In short, they claim to have a room-temperature superconductor that works at ambient pressure (instead of only under a diamond anvil or the like). Or rather, they claim to have a superconductor that works all the way up to 127 C!
The papers don’t appear to be complete bunk, though, so the attitude should probably be one of skepticism rather than dismissal. One nice thing about it is that the material is easy to synthesize, and the claims easy to verify. This isn’t something that requires specialized equipment that only exists in one lab, or where the effect is so tiny that you never really know whether it’s noise or not.
For instance, they demonstrate levitation over a magnet, which is a property of all superconductors–and trivial to see if it works or not.
So, don’t get your hopes up yet. And even if it can be reproduced, it is far from being a commercially viable material. But it will be interesting to see the followup, which should be fairly quick.
My initial reaction (to some knowledgeable colleagues):
Damn! After reading the first page of the Introduction, I was expecting to see room temperature SQUID data. Turns out they just used a conventional SQUID to measure magnetization.

....

[Task item] Copy out the superconductor passage from "The papers don’t" up to and including "be fairly quick.", putting "caution" wherever "skepticism" appears.

[Given information]
....

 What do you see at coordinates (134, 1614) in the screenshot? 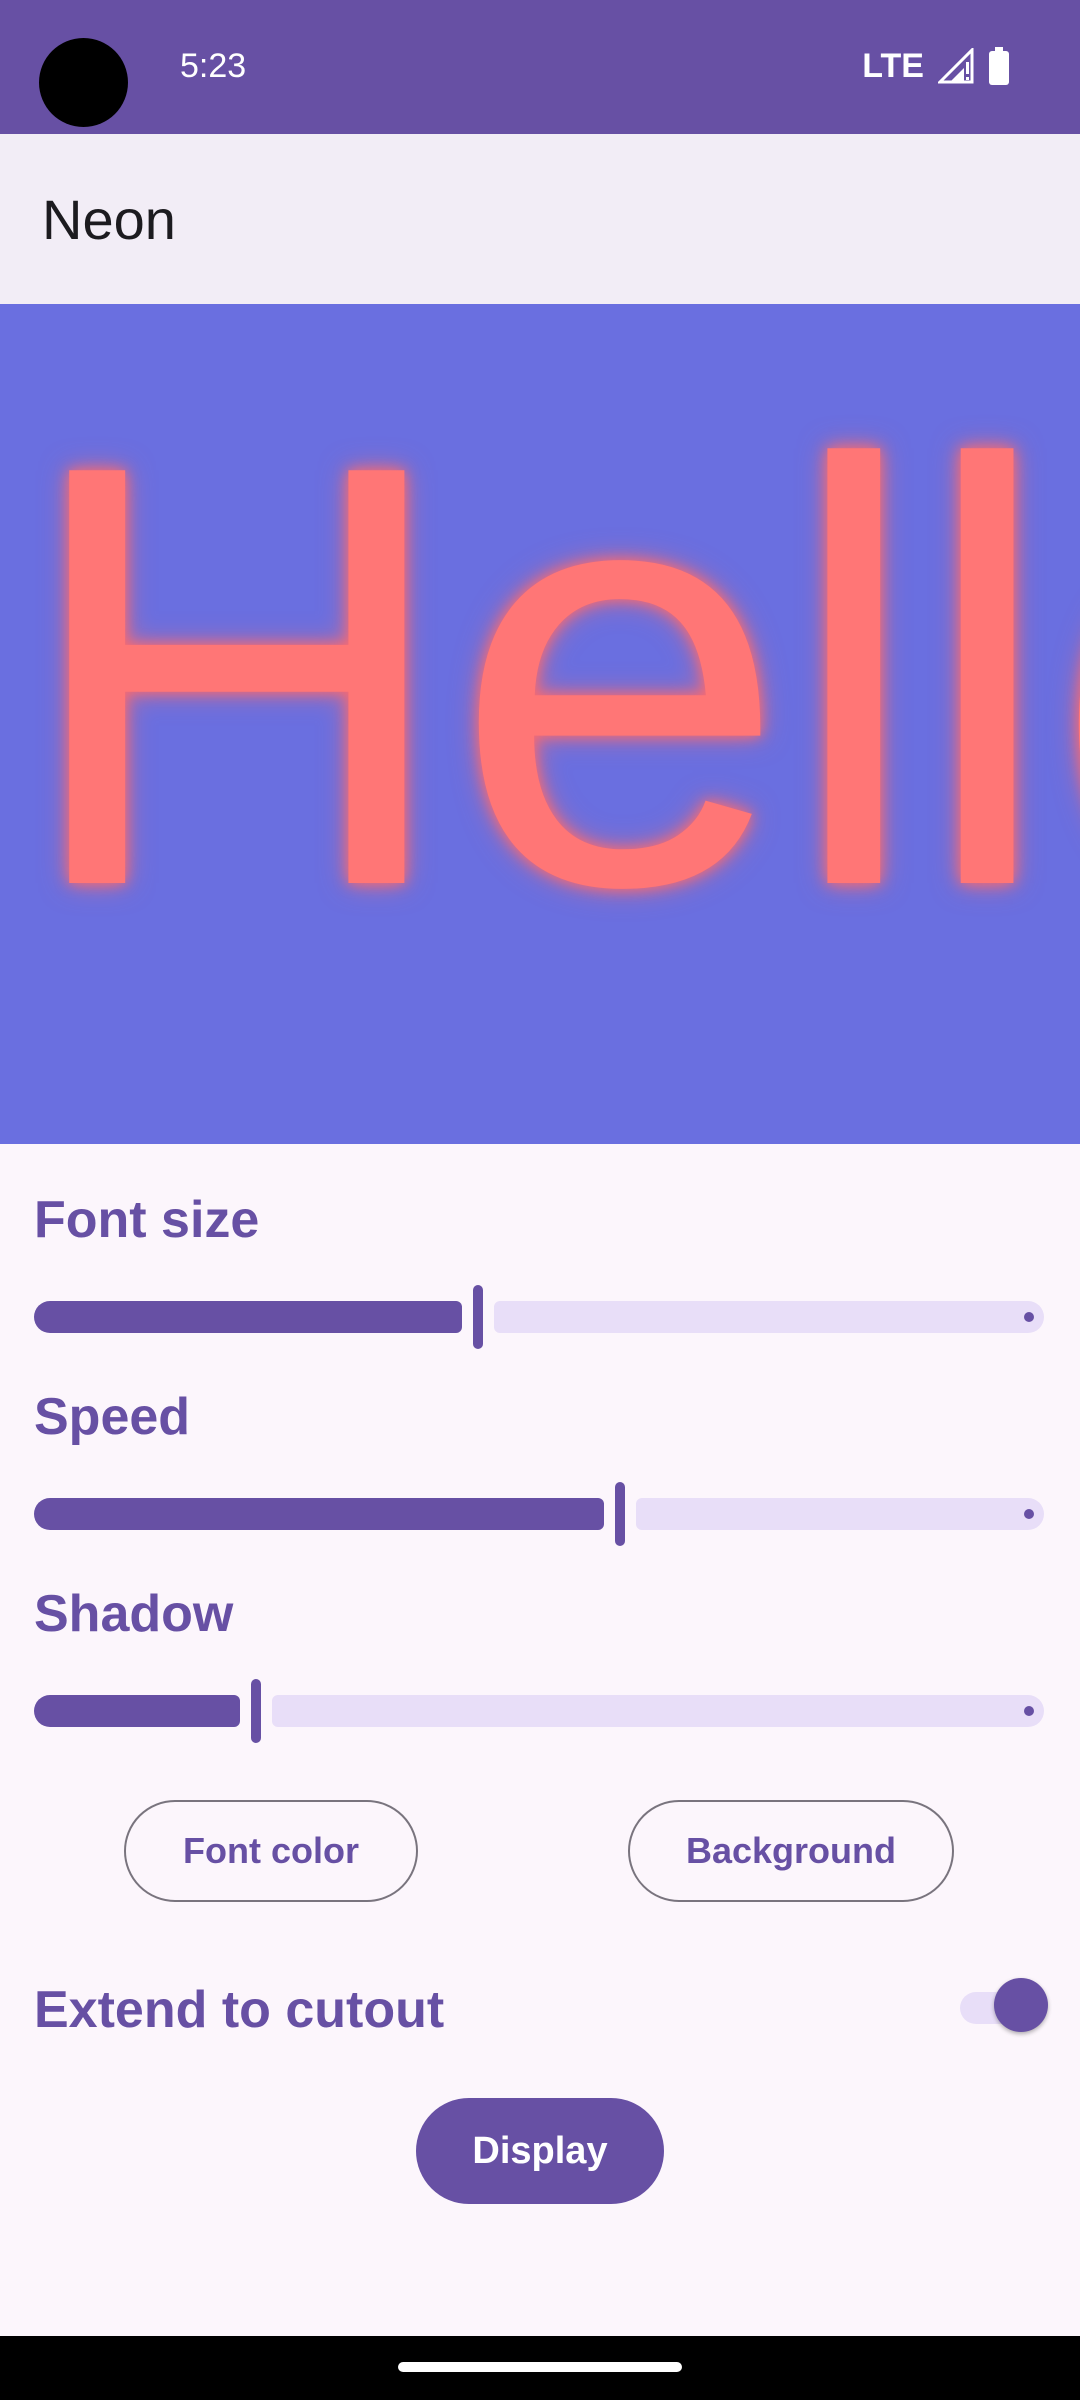
I see `shadow-label: Shadow` at bounding box center [134, 1614].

....

[Solution for this task]
The papers don’t appear to be complete bunk, though, so the attitude should probably be one of caution rather than dismissal. One nice thing about it is that the material is easy to synthesize, and the claims easy to verify. This isn’t something that requires specialized equipment that only exists in one lab, or where the effect is so tiny that you never really know whether it’s noise or not.
For instance, they demonstrate levitation over a magnet, which is a property of all superconductors–and trivial to see if it works or not.
So, don’t get your hopes up yet. And even if it can be reproduced, it is far from being a commercially viable material. But it will be interesting to see the followup, which should be fairly quick.